* **Selected extract**:
════
Thursday, March 04, 2010

Blame Society

Julie Bindel argues that the Yorkshire Ripper should never be freed. So far so good.

She then goes off on one:

If the murders of Ian Banyam, the gay man kicked to death in Trafalgar Square, and Stephen Lawrence, the young black man stabbed to death by racists, are viewed as hate crimes, why are the sex murders of women seen as the actions of individual madmen, rather than an expression of deep-rooted, institutionalised hatred of women?

Actually she isn't wholly wrong, if one does take other individual murderers and use them as evidence of society's hatred of the killer's victims then it does make sense to view Peter Sutcliffe in this way. However this just demonstrates the foolishness of using murderous individuals as proof of society's attitudes. For all her nonsense about making men take the blame for crimes committed by men, she doesn't seem to mean the actual men who commit the crimes should take responsibilty but rather men in general.
════
* **Stored data**:
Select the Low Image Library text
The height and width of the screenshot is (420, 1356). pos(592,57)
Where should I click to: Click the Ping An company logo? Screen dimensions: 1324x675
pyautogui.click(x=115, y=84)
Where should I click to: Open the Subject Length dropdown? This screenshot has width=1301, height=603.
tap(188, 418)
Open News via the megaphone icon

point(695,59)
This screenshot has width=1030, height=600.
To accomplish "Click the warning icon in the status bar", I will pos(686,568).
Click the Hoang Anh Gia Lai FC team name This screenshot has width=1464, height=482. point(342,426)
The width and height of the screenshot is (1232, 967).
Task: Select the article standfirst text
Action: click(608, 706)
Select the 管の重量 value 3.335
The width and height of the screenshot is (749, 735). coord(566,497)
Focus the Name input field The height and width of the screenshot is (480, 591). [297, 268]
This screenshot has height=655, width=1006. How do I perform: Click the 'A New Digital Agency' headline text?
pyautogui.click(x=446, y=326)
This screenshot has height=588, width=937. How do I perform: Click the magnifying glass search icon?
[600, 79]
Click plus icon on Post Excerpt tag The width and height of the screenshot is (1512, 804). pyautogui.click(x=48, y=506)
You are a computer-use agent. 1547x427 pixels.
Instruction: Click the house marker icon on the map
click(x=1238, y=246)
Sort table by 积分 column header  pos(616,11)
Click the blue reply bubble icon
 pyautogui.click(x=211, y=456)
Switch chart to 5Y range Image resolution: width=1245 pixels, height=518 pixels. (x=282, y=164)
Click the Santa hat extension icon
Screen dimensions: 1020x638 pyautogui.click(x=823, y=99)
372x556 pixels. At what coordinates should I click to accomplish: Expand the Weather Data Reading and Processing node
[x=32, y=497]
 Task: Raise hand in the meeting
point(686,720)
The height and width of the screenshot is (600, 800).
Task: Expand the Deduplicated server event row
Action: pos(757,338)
════
* **Work to complete**: Decide whether each statement agrees with the "Blame Society" post, and support each yes or no with the post's deciding words, quoted exactly. (a) Julie Bindel argues that the Yorkshire Ripper should never be freed. (b) Stephen Lawrence was kicked to death in Trafalgar Square. (c) The writer considers Bindel wholly wrong.

* **Exercise result**:
(a) Yes: "Julie Bindel argues that the Yorkshire Ripper should never be freed."
(b) No: "Stephen Lawrence, the young black man stabbed to death by racists." The man kicked to death in Trafalgar Square is "Ian Banyam, the gay man kicked to death in Trafalgar Square."
(c) No: "Actually she isn't wholly wrong."